§ **Task**
Give again exactly the lines that run from the start of the records to the line holding "The height and width of the screenshot is (426, 1018).", both ends counted. Do not include the pictures.

[Saved data entries]
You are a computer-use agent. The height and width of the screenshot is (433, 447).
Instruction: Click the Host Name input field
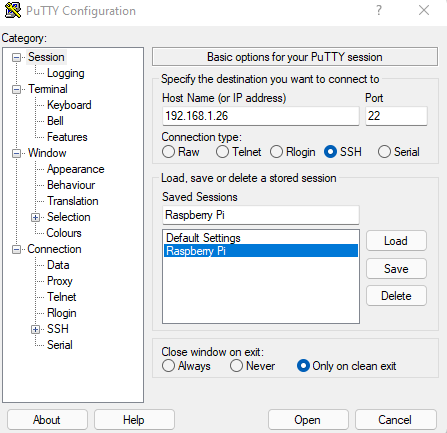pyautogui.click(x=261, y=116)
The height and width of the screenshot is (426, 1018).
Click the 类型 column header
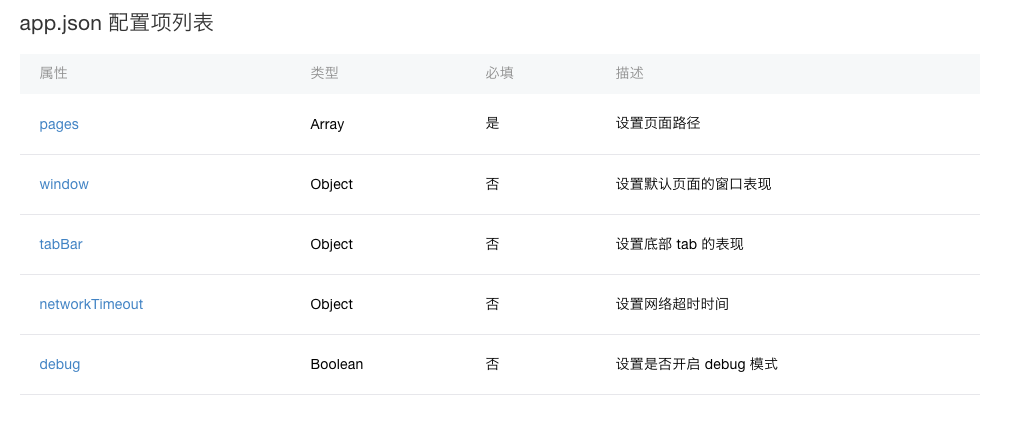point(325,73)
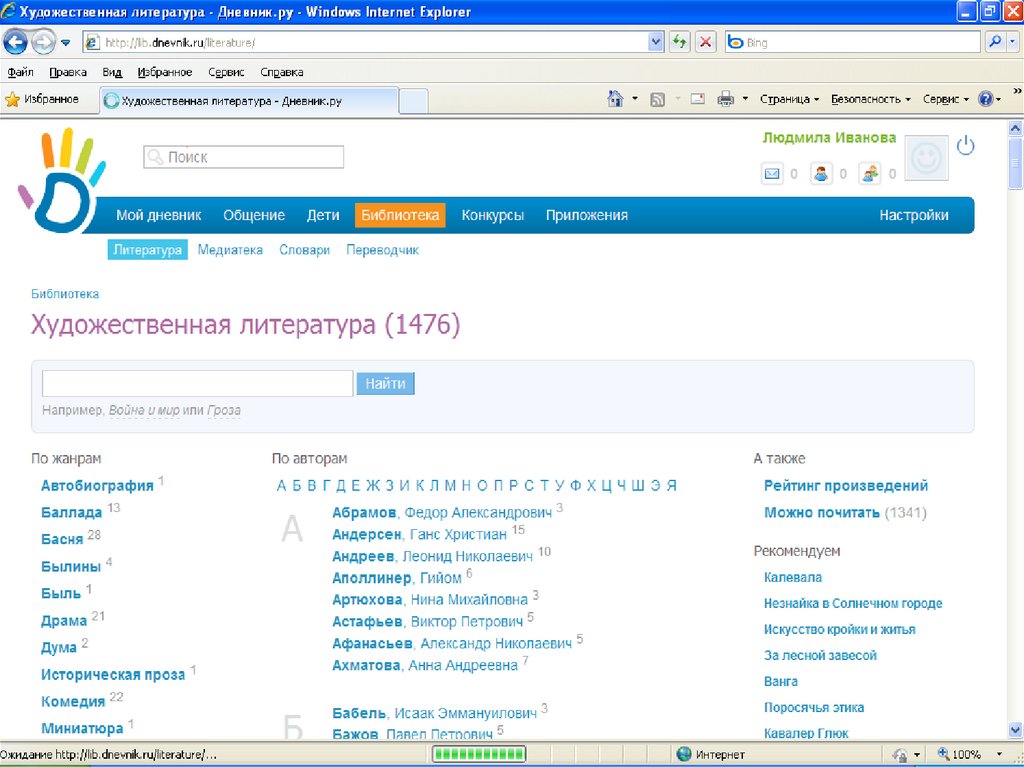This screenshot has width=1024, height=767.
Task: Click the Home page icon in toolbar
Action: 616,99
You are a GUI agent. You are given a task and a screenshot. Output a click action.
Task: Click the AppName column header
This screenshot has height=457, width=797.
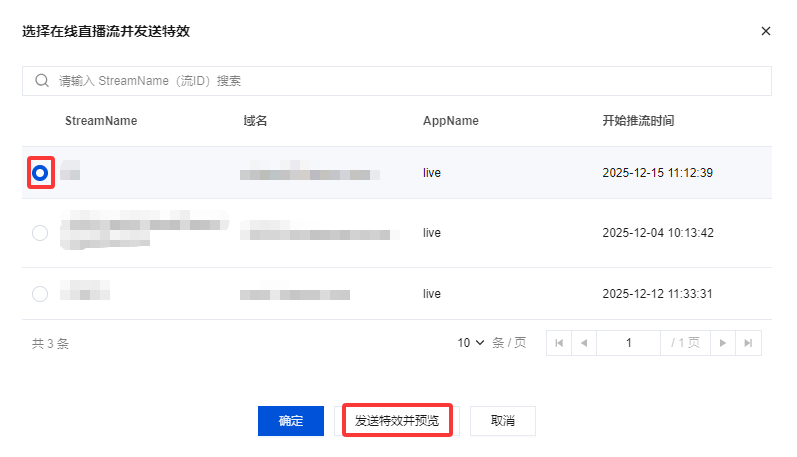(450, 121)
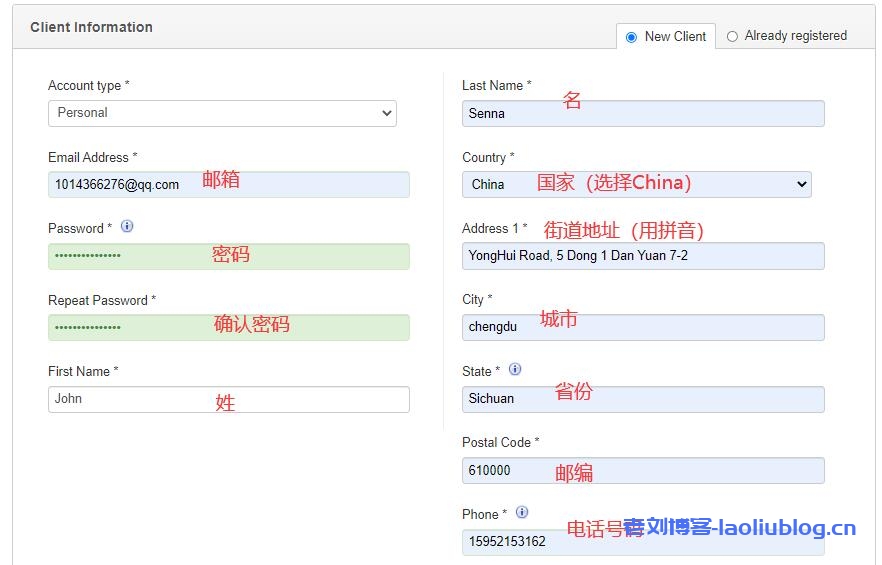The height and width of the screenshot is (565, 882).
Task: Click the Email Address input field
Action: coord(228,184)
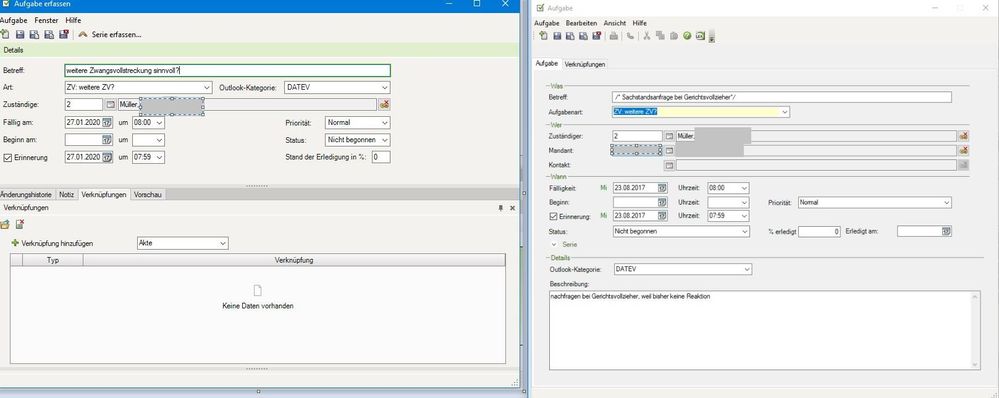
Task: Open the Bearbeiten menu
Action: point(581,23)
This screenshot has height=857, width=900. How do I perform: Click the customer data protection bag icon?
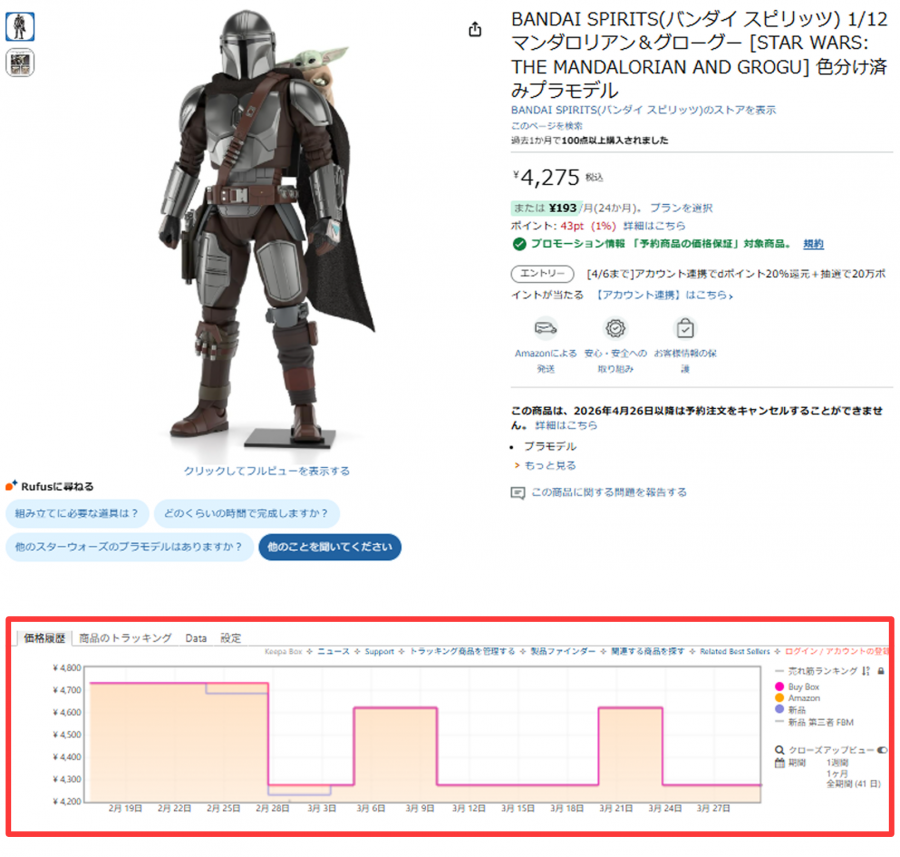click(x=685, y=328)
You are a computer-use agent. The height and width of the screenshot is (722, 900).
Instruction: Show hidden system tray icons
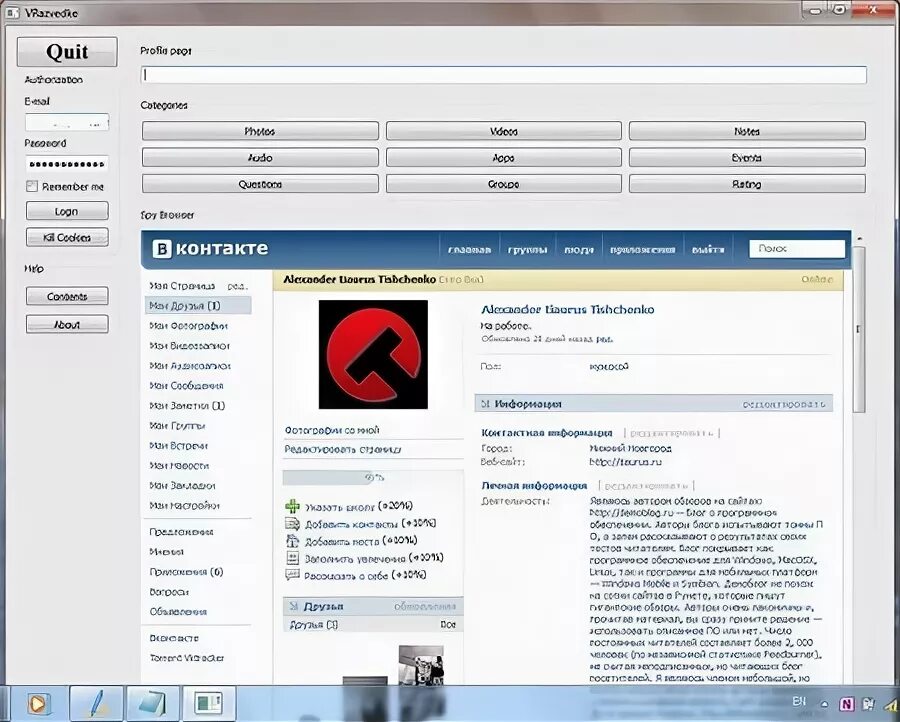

§ **Exercise result**
You are a computer-use agent. The height and width of the screenshot is (433, 447).
Instruction: Click the Host Name input field
pyautogui.click(x=261, y=116)
The height and width of the screenshot is (426, 1018).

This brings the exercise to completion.